Das lehnte das Oberlandesgericht Düsseldorf nun ab. Für eine Verurteilung zur Beihilfe reiche es nach deutschem Recht nicht, dass Hopp der Führung der Colonia Dignidad und später ihrer Nachfolgeorganisation Villa Baviera angehört habe. Auch sein Mitwirken an der Gründung des Internats der Sektensiedlung sei dafür nicht ausreichend. Die Richter erklärten, es seien keine konkreten Handlungen des Ex-Sektenarztes festgestellt worden, die den Missbrauch der Internatsschüler durch Schäfer "zumindest objektiv erleichtert hätten". Dem chilenischen Urteil sei auch nicht zu entnehmen, dass Hopp Schäfer in seinen Taten bestärkt habe.
Schwieriger Tag für die Opfer
Der Krefelder Oberstaatsanwalt Axel Stahl, der die Vollstreckung gefordert hatte, erklärte, das Oberlandesgericht habe das chilenische Urteil anders beurteilt als seine Behörde. Die Erläuterungen erschienen ihm aber juristisch nachvollziehbar. Stahl betonte, ihm sei klar, dass es für die Opfer "ein schwieriger Tag" sei.
Bei der Staatsanwaltschaft Krefeld laufen weiterhin Ermittlungen, um Hopp möglicherweise nach deutschem Recht anzuklagen. Stahl erklärte, man werde nun prüfen, welche Konsequenzen der Beschluss für die eigenen Ermittlungen zum Tatvorwurf der Beihilfe zum sexuellen Missbrauch habe. Daneben ermittelt die Staatsanwaltschaft wegen Vorwürfen der Beteiligung an der Tötung von drei Oppositionellen 1976 und einer nicht medizinisch indizierten Abgabe von Psychopharmaka.
Die Menschenrechtsorganisation European Center for Constitutional and Human Rights (ECCHR) nannte den Gerichtsbeschluss einen "Schlag ins Gesicht der Opfer". ECCHR-Generalsekretär Wolfgang Kaleck erklärte in Berlin: "Die jahrzehntelange Blockadehaltung zur Aufarbeitung des Unrechtssystems in der Colonia Dignidad muss von höchster Stelle politisch beendet werden." Die Organisation hatte 2011 mit der Kooperationsanwältin Petra Schlagenhauf Strafanzeige gegen Hopp bei der Staatsanwaltschaft Krefeld eingereicht.

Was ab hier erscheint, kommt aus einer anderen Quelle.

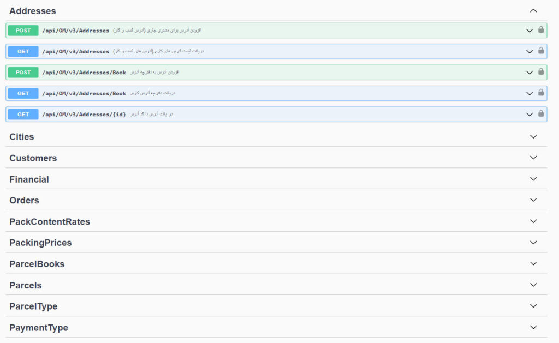Expand the Cities section
559x343 pixels.
[x=533, y=136]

Demonstrationen gegen Hopp
Dagegen betonte Hopps Verteidiger Roubicek, der Gerichtsbeschluss gebe seinem Mandanten Recht "und damit auch hoffentlich Hartmut Hopp zunächst insofern seine Würde zurück". Sein Mandant sei "in Krefeld gemieden, beschimpft und vom täglichen Leben in seinem sozialen Umfeld ausgegrenzt" worden. Vor seiner Haustür habe es Demonstrationen gegeben.

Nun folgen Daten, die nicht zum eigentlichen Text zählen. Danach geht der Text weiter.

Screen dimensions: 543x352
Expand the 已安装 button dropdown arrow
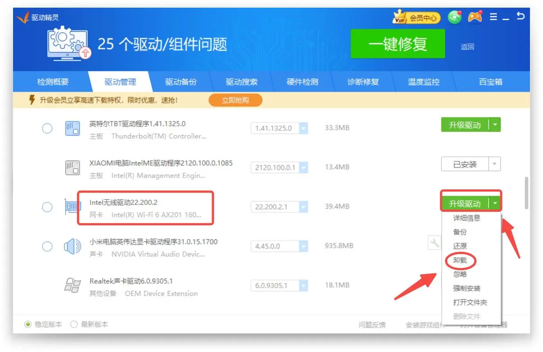(494, 164)
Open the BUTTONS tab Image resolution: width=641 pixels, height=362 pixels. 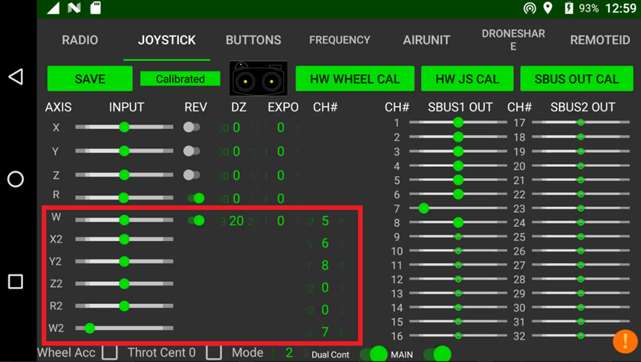(253, 40)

Die Colonia Dignidad diente während der Militärdiktatur in Chile (1973-1990) als Folterzentrum des Geheimdienstes. Seit Jahrzehnten sorgt die Sektensiedlung wegen weiterer dort begangener Verbrechen wie sexuellem Missbrauch und illegalem Waffenhandel für Schlagzeilen.